En Ukraine, les combats autour de la centrale nucléaire ravivent les souvenirs de Tchernobyl

  • Depuis le 5 août, Kiev et Moscou s'y accusent mutuellement de bombardements
  • Les frappes ont atterri une fois près d'un bâtiment de stockage radioactif, et ont une autre fois provoqué l'arrêt automatique du réacteur n°3 de la plus grande centrale nucléaire d'Europe

VYCHTCHETARASSIVKA, Ukraine: Anastasia Roudenko serre la médaille en or que son mari Viktor a reçue pour avoir travaillé comme "liquidateur" après la catastrophe nucléaire de Tchernobyl. Il est mort en 2014, d'un cancer de la vessie, conséquence selon elle des radiations.

Dans son village de Vychtchetarassivka, à une poignée de kilomètres de la centrale nucléaire de Zaporijjia, Mme Roudenko s'emploie maintenant à faire reconnaître le rôle des radiations dans le décès de son époux.

De l'autre côté du fleuve, à 14 kilomètres à peine, impossible de ne pas voir la silhouette imposante de la centrale.

Depuis le 5 août, Kiev et Moscou s'y accusent mutuellement de bombardements. Les frappes ont atterri une fois près d'un bâtiment de stockage radioactif, et ont une autre fois provoqué l'arrêt automatique du réacteur n°3 de la plus grande centrale nucléaire d'Europe.
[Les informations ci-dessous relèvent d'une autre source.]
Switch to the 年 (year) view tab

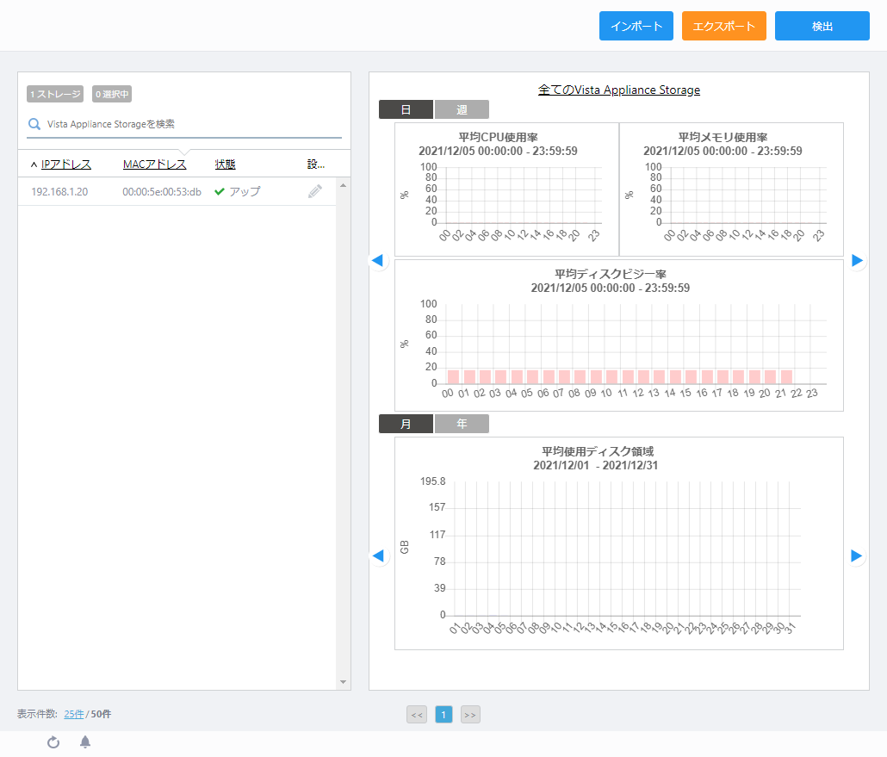[462, 424]
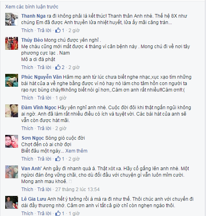This screenshot has height=216, width=206.
Task: Toggle 'Thích' on Phúc Nguyễn Văn's comment
Action: point(27,98)
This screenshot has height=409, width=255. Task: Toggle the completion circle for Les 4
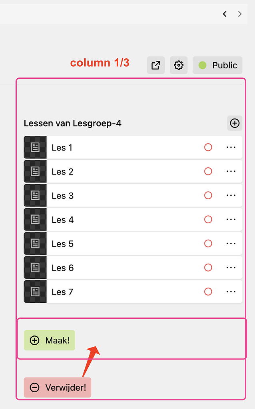(208, 219)
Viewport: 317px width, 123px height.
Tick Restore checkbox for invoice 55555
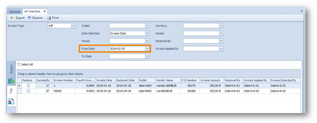[x=28, y=91]
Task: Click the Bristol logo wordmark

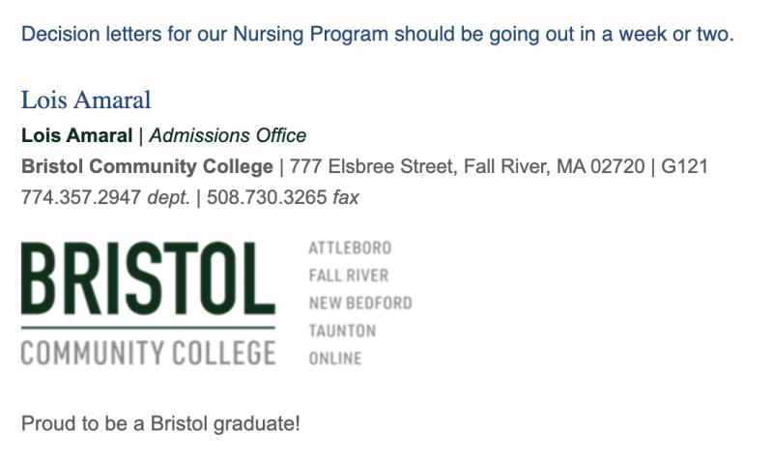Action: (x=148, y=280)
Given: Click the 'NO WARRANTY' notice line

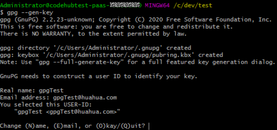Looking at the screenshot, I should pyautogui.click(x=93, y=34).
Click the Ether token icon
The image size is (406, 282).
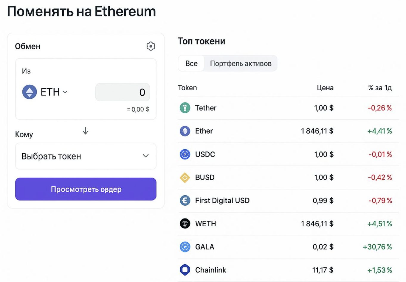click(x=185, y=131)
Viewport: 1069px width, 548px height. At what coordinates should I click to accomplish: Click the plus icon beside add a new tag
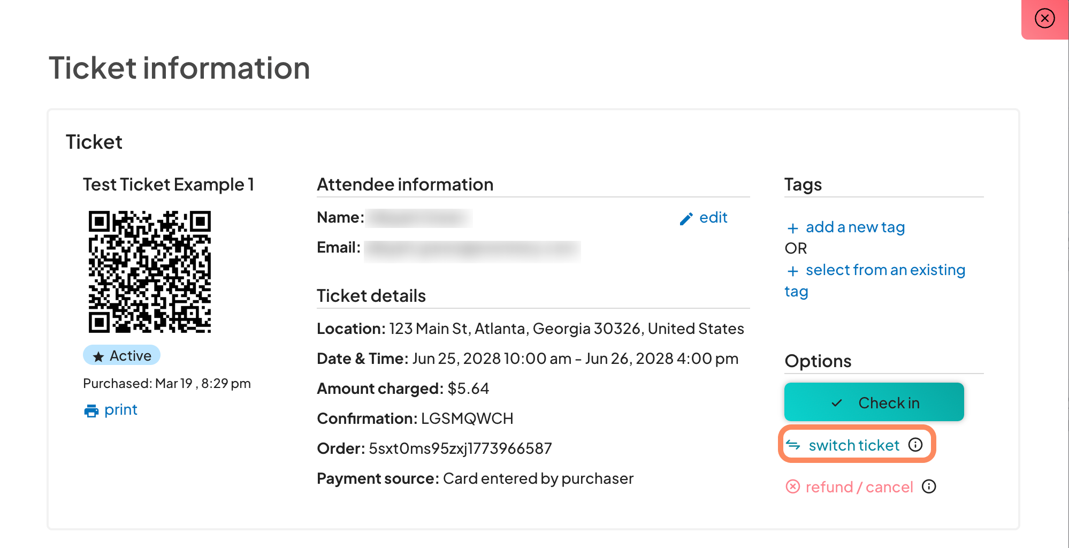coord(793,229)
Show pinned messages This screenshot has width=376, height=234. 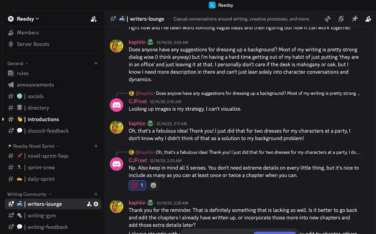click(355, 19)
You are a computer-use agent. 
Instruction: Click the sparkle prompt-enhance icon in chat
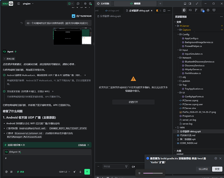(74, 172)
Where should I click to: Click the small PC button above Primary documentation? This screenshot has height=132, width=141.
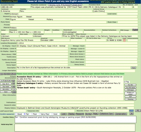click(1, 74)
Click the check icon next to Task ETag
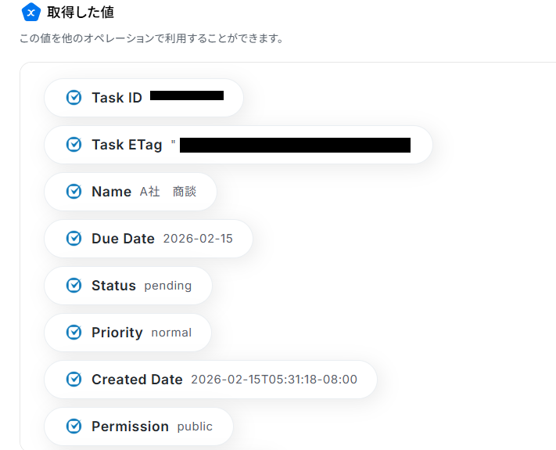556x450 pixels. tap(74, 145)
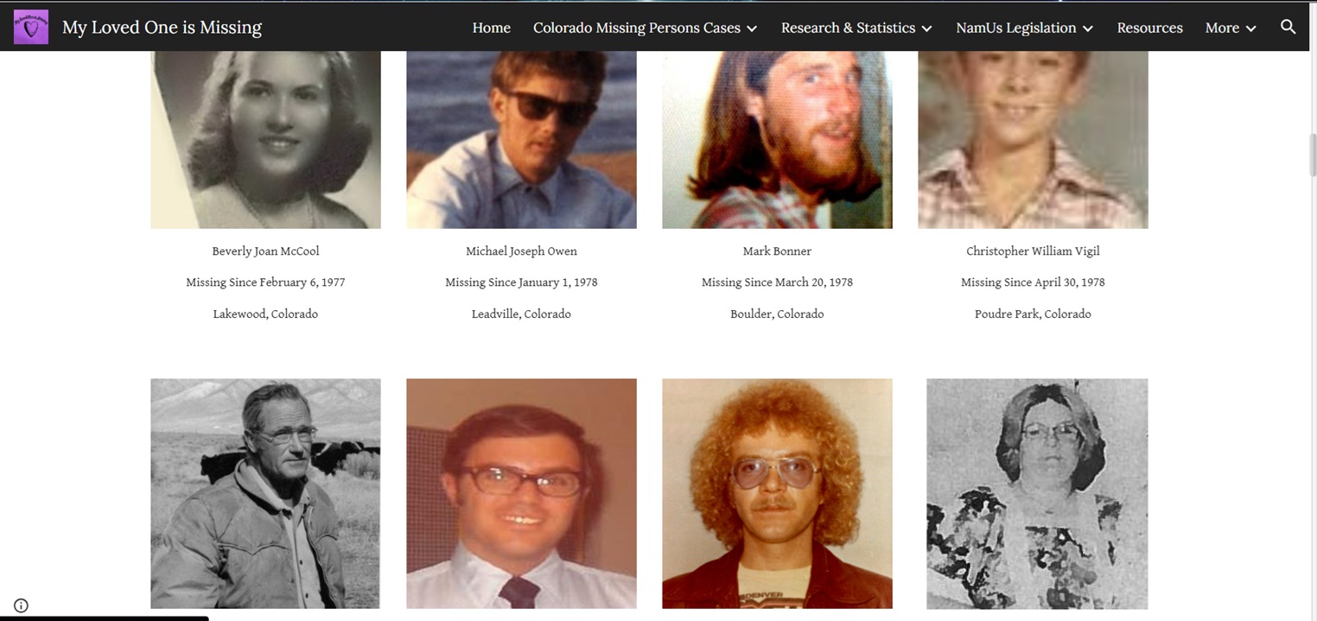
Task: Expand Colorado Missing Persons Cases dropdown
Action: click(x=645, y=28)
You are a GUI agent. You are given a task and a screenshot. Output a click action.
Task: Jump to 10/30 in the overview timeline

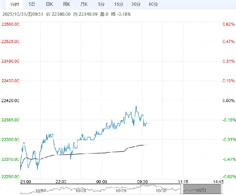[161, 191]
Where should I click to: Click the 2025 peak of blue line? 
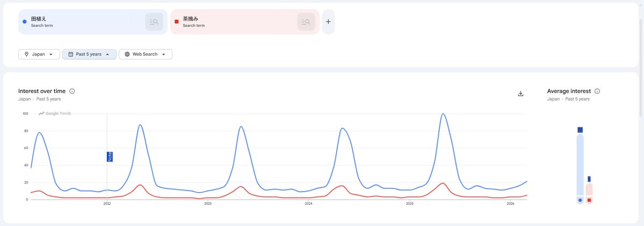(x=443, y=114)
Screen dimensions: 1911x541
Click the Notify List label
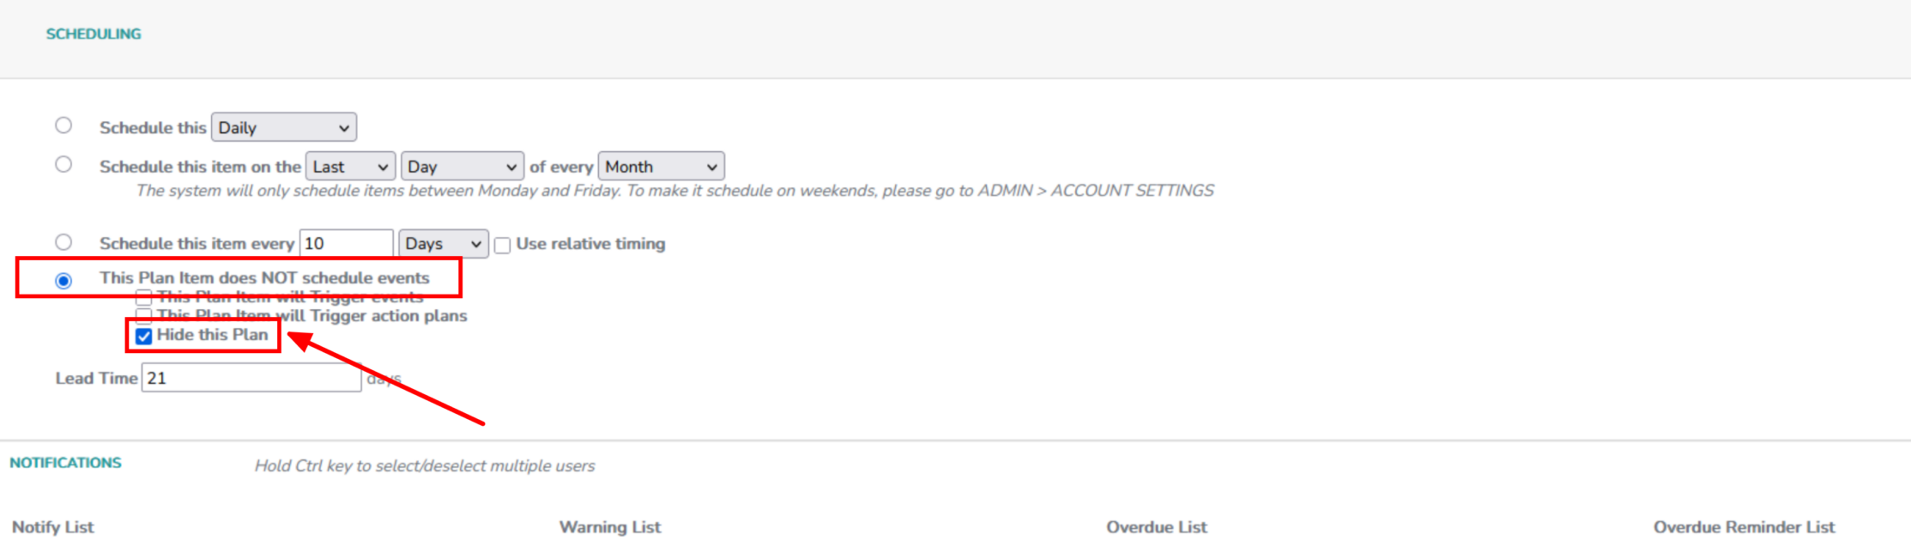point(53,527)
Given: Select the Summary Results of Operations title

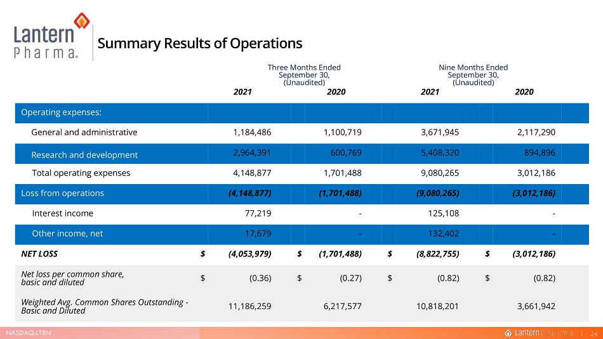Looking at the screenshot, I should 199,43.
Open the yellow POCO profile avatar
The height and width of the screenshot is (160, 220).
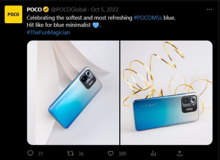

L'Ukraine affirme que Moscou lance des attaques et stocke armes et soldats près de la centrale, profitant de l'impossibilité pour l'armée ukrainienne de riposter.

"Nous pourrions connaître le même sort que les habitants de Tchernobyl", soupire Mme Roudenko, 63 ans. "Il ne se passe rien de bon et nous ne savons pas comment ça va se terminer".

Dans «la zone»

L'Ukraine reste profondément marquée par la catastrophe nucléaire de Tchernobyl, dans le nord de l'Ukraine, en avril 1986. Un réacteur a explosé, provoquant le plus important accident nucléaire civil de l'histoire et dégageant un nuage radioactif qui s'est propagé sur toute l'Europe.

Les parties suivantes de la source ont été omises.